Boards of the more enlightened companies provide the leadership to fully integrate ESG throughout the organisation. They may hire specialist expertise, perhaps from outside their own industry, but the focus is on infusing this thinking into the culture rather than ‘ticking the ESG box’.
ESG investing integrates analysis of ESG factors into the entire investment process, including strategy, company research, and portfolio construction. Company engagement and an ESG mindset are key to success. ESG data can be a useful tool, but funds that depend entirely on ESG ratings and quantitative methods often deliver investment products that differ from investors’ expectations.
What practical steps can companies take?
The ESG factors that a firm must consider will vary from one business to another, reflecting different customer needs, regulations, environmental risks, supply chains, etc. While some will impact all business models, investment managers should avoid applying a ‘one size fits all’ framework and instead focus on the ESG risks that impact the particular business and industry.
Tesla is the brand most immediately associated with decarbonisation. The world’s largest manufacturer of electric vehicles (EVs) has grown rapidly, delivering exceptional returns for shareholders. Tesla focuses exclusively on clean energy strategies, also producing electric trucks, battery energy storage, and solar panels. It provides investors with direct exposure to the EV market, although it continues to negotiate other ESG issues.
The clothing industry faces ESG challenges from long supply chains and weak labour rights in developing economies. While this particularly impacts fast fashion brands, Hermes the French luxury goods company employs highly skilled artisans, mainly in France. The company boasts a performance-based incentive program, operates a group-wide training structure, and retained its staff through Covid, leading MSCI to upgrade its ESG rating recently.
Food manufacturer Nestle reformulated its product recipes to reduce the sugar content and published targets for healthier foods. It is targeting 95% of its packaging to be recycled by 2025. Nestle uses 84% less water in production than its peers and promotes regenerative agriculture in emerging countries where farmers survive on thin margins. It recently invested in a solar project which will help power its US factories.
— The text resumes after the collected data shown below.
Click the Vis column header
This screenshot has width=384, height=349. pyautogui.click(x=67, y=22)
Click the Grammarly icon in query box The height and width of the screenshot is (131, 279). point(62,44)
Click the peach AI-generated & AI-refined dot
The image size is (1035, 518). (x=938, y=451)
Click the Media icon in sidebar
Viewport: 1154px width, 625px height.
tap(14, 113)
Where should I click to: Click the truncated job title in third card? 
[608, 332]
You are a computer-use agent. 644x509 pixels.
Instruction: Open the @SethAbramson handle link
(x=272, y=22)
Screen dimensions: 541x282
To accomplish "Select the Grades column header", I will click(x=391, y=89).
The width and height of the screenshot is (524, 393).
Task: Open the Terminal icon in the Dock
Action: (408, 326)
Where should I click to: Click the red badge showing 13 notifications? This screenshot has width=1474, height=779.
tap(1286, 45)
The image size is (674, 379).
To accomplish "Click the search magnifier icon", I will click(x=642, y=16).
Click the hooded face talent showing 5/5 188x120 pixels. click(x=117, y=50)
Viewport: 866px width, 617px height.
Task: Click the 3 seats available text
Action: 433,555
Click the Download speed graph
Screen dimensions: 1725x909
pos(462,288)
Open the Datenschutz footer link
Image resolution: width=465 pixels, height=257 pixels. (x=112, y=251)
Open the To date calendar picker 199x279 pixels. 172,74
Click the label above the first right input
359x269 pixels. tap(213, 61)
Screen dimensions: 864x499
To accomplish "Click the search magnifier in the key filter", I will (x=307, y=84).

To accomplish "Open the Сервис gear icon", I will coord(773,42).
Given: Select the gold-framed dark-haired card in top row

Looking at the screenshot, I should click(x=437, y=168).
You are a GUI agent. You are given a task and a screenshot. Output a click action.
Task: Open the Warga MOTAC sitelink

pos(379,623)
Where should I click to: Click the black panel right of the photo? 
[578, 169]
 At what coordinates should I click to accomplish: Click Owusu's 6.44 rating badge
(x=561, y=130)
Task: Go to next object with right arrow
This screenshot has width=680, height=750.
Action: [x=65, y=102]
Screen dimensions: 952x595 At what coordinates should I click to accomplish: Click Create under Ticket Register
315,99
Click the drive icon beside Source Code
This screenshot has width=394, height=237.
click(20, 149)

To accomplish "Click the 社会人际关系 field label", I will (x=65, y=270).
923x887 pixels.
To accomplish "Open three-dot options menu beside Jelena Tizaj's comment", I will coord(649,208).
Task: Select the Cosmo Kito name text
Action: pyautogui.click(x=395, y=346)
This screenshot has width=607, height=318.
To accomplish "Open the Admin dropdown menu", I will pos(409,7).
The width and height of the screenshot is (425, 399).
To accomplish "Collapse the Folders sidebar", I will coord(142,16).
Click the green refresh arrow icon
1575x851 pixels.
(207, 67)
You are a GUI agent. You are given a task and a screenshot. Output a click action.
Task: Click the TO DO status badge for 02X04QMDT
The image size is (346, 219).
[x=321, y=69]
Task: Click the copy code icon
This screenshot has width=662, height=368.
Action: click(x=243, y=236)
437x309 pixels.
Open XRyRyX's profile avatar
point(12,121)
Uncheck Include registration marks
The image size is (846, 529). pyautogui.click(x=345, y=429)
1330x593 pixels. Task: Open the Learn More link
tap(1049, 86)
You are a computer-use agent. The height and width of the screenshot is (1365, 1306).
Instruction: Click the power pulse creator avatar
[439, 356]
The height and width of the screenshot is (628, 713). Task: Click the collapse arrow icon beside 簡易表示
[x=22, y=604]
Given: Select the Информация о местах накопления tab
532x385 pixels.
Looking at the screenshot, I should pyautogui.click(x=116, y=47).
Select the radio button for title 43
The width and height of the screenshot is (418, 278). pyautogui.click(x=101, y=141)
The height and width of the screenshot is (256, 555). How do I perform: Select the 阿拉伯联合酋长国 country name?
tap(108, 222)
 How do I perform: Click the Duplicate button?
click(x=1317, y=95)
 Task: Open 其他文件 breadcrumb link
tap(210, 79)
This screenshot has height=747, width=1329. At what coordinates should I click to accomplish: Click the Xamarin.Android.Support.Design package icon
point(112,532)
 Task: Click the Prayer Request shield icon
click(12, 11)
Technology consultancy Gartner improved its business ethics through better oversight, anti-bribery audits, industry-leading data security measures, and board independence. Progress made on business ethics, board tenure, and diversity led MSCI to upgrade its ESG rating. Through taking steps to improve its management of ESG risk factors it becomes investable to a wider range of investors.
John Deere is a long-established brand that manufactures agricultural machinery. Its focus on sustainability aligns well with its customers and shareholders. Its herbicide applicator maximises crop productivity through robots identifying and squirting unwanted plants. This is more environmentally friendly than spraying entire fields with pesticides. Less flashy than Teslas, but the company now also produces zero-emission electric agricultural vehicles.
What should investors do?
These businesses have grown their earnings and valuations by delivering social benefits and attractive long-term shareholder returns.
Investors can enhance their long-term risk-adjusted returns by investing in attractively priced high-quality growing businesses, which are committed to improving their ESG characteristics, and whose products and brand values align well with changing stakeholder expectations.